Having googled and read the w3c docs [25-30] on Linked Open Data it should become clear that the advantages of Linked Open Data are many.

  • Addressable Things – every Thing has an address, namespaces avoid conflicts, there are different addresses for concepts and embodiments
  • Content for purpose – if your a human you get html or text (say), if your a machine or program you get structured data
  • Public vocabulary – if there is a definition for something then you can reuse it, or perhaps even specialise it. if not, you can make one up and publish it. if you use a public definition, type, or relationship, and some one else does as well, then you can join or link across your datasets
  • Open links – a Thing can point to or be pointed at from multiple places, sometimes with different intent.

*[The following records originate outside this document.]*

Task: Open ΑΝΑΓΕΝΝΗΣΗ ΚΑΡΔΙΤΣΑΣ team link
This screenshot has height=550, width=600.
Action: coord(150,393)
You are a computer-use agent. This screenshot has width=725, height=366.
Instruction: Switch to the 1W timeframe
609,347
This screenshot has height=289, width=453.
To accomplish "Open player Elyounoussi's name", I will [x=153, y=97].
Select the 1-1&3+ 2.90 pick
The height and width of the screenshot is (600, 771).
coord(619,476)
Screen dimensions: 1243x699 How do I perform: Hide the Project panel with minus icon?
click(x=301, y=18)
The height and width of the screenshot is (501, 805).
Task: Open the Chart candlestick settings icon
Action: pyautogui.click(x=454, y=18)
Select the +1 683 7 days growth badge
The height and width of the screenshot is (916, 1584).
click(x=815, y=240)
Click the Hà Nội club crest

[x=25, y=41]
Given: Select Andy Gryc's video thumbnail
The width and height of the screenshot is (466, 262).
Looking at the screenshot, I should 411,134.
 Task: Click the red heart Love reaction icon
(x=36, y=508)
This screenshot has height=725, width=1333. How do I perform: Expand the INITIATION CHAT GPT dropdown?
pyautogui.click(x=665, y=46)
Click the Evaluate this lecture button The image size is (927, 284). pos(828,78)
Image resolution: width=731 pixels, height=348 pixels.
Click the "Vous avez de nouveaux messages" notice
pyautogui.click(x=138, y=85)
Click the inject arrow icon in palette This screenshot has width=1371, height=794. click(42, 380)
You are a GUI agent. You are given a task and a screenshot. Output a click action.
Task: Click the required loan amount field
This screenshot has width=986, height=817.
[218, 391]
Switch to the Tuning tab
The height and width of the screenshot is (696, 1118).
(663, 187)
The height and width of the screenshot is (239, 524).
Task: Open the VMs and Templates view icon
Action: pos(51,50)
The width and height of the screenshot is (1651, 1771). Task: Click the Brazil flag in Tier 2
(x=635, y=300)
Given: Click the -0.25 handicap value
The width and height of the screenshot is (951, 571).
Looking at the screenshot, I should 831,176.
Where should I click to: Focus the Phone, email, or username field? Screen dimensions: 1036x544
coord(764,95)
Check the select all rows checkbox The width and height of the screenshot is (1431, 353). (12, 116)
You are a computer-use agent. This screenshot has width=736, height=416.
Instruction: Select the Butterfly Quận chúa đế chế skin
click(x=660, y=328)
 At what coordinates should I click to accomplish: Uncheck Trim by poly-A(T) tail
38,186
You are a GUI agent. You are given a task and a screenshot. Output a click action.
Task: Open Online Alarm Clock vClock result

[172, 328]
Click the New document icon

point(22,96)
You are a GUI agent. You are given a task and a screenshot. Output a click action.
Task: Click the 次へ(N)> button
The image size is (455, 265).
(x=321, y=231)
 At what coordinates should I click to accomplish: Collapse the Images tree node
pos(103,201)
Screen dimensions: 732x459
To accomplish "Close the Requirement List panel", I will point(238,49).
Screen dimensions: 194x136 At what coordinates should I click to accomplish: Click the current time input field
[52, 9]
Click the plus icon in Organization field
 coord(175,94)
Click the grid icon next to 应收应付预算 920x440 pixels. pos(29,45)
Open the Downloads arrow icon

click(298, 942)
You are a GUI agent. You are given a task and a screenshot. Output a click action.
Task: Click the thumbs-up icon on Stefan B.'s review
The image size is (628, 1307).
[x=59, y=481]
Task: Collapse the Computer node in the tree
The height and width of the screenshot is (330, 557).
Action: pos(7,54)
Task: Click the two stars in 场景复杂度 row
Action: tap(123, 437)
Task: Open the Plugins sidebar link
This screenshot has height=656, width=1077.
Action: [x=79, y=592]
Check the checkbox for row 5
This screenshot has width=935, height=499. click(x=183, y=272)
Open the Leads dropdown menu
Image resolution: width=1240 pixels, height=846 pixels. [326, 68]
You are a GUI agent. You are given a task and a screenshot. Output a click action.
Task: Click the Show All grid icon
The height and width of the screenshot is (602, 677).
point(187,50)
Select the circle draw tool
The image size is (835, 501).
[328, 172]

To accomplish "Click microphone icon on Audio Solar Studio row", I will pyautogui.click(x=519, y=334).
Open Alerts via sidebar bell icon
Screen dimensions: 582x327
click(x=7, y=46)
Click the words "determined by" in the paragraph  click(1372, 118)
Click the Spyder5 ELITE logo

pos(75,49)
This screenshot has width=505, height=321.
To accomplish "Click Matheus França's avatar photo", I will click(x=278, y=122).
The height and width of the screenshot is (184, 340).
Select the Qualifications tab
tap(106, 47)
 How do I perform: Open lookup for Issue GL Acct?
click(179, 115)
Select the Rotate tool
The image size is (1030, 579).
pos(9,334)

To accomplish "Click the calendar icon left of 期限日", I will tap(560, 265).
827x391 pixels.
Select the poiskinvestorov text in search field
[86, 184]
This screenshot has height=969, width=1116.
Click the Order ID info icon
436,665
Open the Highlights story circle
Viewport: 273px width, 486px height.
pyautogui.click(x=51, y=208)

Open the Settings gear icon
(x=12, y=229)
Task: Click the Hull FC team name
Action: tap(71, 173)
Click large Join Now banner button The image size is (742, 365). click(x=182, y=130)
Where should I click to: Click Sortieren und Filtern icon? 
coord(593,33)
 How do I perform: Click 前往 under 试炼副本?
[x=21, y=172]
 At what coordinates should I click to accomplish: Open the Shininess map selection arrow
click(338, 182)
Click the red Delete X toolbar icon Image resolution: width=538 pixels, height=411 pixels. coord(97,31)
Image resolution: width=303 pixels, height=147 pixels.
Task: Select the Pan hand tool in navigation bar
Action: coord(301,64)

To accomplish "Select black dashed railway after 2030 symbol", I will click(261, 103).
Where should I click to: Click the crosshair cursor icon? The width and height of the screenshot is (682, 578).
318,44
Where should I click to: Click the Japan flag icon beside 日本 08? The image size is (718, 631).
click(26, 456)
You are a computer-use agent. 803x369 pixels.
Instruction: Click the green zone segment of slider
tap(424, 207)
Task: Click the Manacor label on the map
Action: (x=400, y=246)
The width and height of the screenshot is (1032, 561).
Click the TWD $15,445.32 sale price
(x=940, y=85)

Once these are part of your toolkit you can go on to create data level mashups which add value to your own information. As use cases, consider how and why you might link that to other datasets for

  • a public dataset that contains the schedules of buses in a city, and their current positions while on that schedule – the essence of this is people, place and time – volumes, locations at point in time, over periods of time, at start and end times.
    • You could create an app based around this data and linkages to Places of Interest based on location : a tourist guide based on public transport.
    • How about an “eco” application comparing the bus company statistics over time with that of cars and taxis, and cross reference with a carbon footprint map to show how Public Transport compares to Private Transport in terms of energy consumption per capita ?
    • Or add the movements of buses around the city to data that provides statistics on traffic light sequences for a journey planner ?
    • Or a mashup of route numbers, planning applications and house values ?
    • Or a mash up that correlates the sale of newspapers, sightings of wild foxes and bus routes – is there a link ??? 🙂
The point is, it might look like a list of timestamps and locations, but its worth multiple times that when added to another dataset that may be available – and this may be of interest to a very small number of people with a very specific interest or to a very large number of people in a shared context – the environment, value for money etc. And of course, even where the data may seem to be sensitive, or that making it all available in one place, it is a way of reaching out to customers, being open and communicative – build a valuable relationship and a new level of trust, both within in the organisation and without.
  • a commercial dataset such as a parts inventory used within a large manufacturing company : the company decides to publish it using URIs and a SPARQL endpoint. It tells its internal and external suppliers that its whole catalog is available – the name, ID, description and function of each part is available. Now a supplier can see what parts it can sell to the company, as well as the ones it doesn’t, but that it could. Additionally, if it can also publish its own catalog, and correlate with owl:sameAs or by going further and agreeing to use a common set of IDs (URIs), then the supply chain between the two can be made more efficient. A “6mm steel bolt”, isn’t the same as a “4mm steel rod with a 6mm bolt-on protective cap” (the keywords match) – but
And if the manufacturing company can now design new products using the shared URI scheme and reference the inventory publication and supply chain system built around it, then it can probably be a lot more accuate about costs, delivery times, and ultimately profit. What imagine if the URI scheme used by the manufacture and the supplier was also an industry wide scheme – if its competitors, and other suppliers also used it ? It hasn’t given the crown-jewels away, but it has been able to leverage a common information base to save costs, improve productivity, resource efficiency and drive profit.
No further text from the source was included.